Aujourd'hui on déclare que nous sommes en guerre mais il y a pénurie de masques, de respirateurs, de gel hydroalcoolique...tout ce qui serait nécessaire pour lutter contre cette menace.


Vie quotidienne

"Au début du confinement, je suis allée faire mes courses normalement, pour une semaine comme j'en ai l'habitude", nous raconte Henriette Leprovost. "Pendant la guerre on ne pouvait pas faire de réserves, on ne s'attendait pas à être rationné comme on l'a été. Ma mère ramassait des escargots et en faisait des fricassées. On avait aussi un jardin et on mangeait nos légumes. On faisait avec, on se plaignait jamais ".

A l'époque on dévalisait pas les magasins, on achetait ce dont on avait besoin avec nos tickets, et ceux qui avaient les moyens faisaient du marché noir.


Nicolas Bucourt voit dans le comportement de la population actuelle des réflexes égoïstes assez classiques.

"On annonce que nous sommes en guerre, donc les gens paniquent et vont stocker beaucoup de denrées. Ils accumulent assez égoïstement, accentuant la pénurie. C'est le cas des oeufs, des pâtes ou de la farine que l'on trouve difficilement dans les supermarchés. En 1940 on a eu la même chose, il y avait même des affiches pour dire aux gens qu'en accumulant ils privaient les autres et notamment les plus faibles comme les personnes agées "

"Autre similitude, l'appel des agriculteurs ces dernières semaines -privés de la main d'oeuvre étrangère- pour trouver des bonnes volontés. Pendant la guerre aussi on a fait appel aux volontaires pour soutenir le milieu agricole et aider aux récoltes"
Un reportage de Karima Saïdi et Anne-Laure Meyrignac au Havre
Avec Henriette Leprovost, 93 ans et Nicolas Bucourt, passionné par l'histoire de la 2nde guerre mondiale


Restrictions des libertés

"Quand les allemands sont arrivés, il a fallu rendre les postes de radio. On avait des infos par le bouche à oreilles, on avait le droit de sortir, on entendait les gens parler " nous explique Henriette Leprovost

A l'époque on allait pas non plus dans des résidences secondaires -sauf ceux qui en avaient- se mettre à l'abri, on quittait la ville quand il y avait un ordre d'évacuation !

"Aujourd'hui je me sens presque un peu en vacances, au soleil, confinée à la campagne chez des amis.."

Pourtant Nicolas Bucourt voit encore quelques similitudes entre la guerre dans les années 1940 et la crise que nous traversons.

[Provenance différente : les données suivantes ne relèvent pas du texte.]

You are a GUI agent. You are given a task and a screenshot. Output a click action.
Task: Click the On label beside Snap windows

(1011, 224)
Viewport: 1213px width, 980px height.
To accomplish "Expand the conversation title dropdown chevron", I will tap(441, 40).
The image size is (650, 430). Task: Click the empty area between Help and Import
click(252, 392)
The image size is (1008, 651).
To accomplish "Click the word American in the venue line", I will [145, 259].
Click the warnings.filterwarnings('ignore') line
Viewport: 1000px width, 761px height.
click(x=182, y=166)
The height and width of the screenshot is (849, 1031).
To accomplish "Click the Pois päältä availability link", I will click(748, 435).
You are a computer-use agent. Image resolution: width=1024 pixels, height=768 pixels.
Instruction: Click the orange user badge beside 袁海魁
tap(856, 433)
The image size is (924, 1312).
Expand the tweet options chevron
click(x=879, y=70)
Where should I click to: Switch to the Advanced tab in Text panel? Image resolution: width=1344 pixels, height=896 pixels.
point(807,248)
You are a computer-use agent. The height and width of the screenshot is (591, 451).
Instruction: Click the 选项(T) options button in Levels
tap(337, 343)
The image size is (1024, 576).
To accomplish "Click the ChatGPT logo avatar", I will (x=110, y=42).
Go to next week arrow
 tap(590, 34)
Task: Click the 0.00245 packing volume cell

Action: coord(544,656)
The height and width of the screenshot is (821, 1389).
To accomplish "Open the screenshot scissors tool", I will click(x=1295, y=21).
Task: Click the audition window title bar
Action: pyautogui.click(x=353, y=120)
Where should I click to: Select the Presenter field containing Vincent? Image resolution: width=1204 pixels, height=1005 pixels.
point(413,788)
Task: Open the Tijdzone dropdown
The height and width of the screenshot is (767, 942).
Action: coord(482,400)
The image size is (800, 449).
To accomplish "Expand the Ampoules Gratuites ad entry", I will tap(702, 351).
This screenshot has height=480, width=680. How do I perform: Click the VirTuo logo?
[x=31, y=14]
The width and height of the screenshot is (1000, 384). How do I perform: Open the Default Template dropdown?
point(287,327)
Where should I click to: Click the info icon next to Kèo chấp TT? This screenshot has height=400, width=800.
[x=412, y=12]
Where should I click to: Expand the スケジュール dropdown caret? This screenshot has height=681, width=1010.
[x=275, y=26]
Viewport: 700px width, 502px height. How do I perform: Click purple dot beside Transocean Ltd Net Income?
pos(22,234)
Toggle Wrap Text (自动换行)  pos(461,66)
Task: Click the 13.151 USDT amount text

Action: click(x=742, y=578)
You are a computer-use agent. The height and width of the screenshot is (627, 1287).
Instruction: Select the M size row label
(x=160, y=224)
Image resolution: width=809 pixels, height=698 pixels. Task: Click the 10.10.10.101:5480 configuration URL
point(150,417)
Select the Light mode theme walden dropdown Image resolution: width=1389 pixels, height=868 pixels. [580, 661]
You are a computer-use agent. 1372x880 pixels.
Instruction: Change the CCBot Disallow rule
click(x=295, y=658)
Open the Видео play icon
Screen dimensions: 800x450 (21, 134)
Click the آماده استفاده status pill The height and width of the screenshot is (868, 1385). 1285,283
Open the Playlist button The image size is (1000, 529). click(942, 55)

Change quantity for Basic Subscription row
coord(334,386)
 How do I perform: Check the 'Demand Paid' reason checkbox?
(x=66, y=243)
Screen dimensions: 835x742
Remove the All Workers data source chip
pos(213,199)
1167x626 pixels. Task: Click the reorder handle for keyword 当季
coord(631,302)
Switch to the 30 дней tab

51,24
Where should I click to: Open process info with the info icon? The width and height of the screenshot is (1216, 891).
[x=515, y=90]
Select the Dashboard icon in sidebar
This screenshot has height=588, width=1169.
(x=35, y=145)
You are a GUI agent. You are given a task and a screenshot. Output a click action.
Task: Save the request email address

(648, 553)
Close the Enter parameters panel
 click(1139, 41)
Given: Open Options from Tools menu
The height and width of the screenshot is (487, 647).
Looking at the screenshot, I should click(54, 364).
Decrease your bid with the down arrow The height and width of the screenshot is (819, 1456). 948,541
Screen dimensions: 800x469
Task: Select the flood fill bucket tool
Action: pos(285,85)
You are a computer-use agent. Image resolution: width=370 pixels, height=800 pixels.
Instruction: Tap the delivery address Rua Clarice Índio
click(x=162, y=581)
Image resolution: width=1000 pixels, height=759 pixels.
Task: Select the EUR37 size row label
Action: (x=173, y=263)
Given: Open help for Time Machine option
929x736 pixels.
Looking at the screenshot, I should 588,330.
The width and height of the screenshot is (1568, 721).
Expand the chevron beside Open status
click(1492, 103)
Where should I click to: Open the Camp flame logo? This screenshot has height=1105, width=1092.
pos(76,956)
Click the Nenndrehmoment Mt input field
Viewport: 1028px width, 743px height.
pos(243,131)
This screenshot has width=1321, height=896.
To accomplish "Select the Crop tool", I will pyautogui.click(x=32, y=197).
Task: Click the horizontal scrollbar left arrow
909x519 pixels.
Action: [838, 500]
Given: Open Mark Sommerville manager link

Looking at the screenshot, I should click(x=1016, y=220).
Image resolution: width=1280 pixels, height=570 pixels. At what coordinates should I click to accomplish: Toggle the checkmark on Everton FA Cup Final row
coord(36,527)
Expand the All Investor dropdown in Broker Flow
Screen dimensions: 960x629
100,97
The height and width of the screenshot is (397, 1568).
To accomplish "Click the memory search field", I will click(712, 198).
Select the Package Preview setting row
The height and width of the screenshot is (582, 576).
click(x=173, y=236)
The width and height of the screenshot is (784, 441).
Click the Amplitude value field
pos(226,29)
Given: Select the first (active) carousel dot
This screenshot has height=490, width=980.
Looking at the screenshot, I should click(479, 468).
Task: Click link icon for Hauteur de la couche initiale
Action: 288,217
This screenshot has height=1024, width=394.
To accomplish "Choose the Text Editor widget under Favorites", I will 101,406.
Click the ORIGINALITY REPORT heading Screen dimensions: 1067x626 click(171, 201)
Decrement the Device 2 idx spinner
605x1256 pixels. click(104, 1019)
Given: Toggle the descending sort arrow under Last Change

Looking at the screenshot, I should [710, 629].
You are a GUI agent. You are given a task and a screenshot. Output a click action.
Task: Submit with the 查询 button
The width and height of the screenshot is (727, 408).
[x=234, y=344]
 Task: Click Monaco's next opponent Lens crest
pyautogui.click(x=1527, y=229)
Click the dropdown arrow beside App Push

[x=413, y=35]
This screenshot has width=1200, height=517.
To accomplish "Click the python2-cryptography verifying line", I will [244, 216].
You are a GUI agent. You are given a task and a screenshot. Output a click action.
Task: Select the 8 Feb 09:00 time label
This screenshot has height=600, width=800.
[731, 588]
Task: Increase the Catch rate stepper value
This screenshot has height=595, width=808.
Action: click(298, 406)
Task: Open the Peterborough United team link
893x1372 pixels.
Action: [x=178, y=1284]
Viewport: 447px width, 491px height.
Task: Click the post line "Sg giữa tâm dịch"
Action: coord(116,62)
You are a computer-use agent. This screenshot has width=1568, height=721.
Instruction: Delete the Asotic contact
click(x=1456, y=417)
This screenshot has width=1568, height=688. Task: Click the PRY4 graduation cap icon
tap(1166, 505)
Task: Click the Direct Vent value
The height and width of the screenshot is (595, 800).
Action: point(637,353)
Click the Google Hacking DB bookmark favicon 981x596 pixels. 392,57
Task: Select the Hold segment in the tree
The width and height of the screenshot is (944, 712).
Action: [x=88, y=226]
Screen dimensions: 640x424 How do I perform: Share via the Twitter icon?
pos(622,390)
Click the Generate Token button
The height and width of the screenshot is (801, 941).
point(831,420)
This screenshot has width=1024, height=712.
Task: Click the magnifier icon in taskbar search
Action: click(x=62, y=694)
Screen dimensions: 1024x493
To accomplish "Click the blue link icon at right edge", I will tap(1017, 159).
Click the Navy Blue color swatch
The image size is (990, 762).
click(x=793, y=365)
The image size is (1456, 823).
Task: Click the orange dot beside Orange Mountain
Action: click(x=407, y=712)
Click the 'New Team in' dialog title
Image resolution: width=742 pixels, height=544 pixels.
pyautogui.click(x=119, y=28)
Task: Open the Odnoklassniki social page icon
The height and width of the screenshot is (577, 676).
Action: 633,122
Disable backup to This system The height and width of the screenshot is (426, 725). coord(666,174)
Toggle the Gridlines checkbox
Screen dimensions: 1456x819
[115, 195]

"Avec l'arrivée de l'armée allemande, la menace de l'époque, on a vu de grandes villes se désengorger d'une certaine partie de sa population, préférant aller se réfugier dans leurs familles à la campagne.
Au moment de la mise en place du confinement, on a eu les mêmes images avec les parisiens qui ont quité la vill
e ".

Quant aux restrictions de libertés de circulation, il fallait à l'époque disposer d'un "laisser passer" et aujourd'hui des attestations sont nécessaires pour aller travailler ou faire ses courses. 
Sous peine d'amendes, voir de prison, pour les récidivistes.

Enfin à la différence de la seconde guerre mondiale, nous sommes littéralement submergés par des informations souvent anxiogènes, créant le sentiment que l'ennemi est là, tout près, tapi derrière notre porte prêt à nous sauter à la gorge...sentiment malheureusement partagé par toutes les victimes de guerres, réelles ou supposées.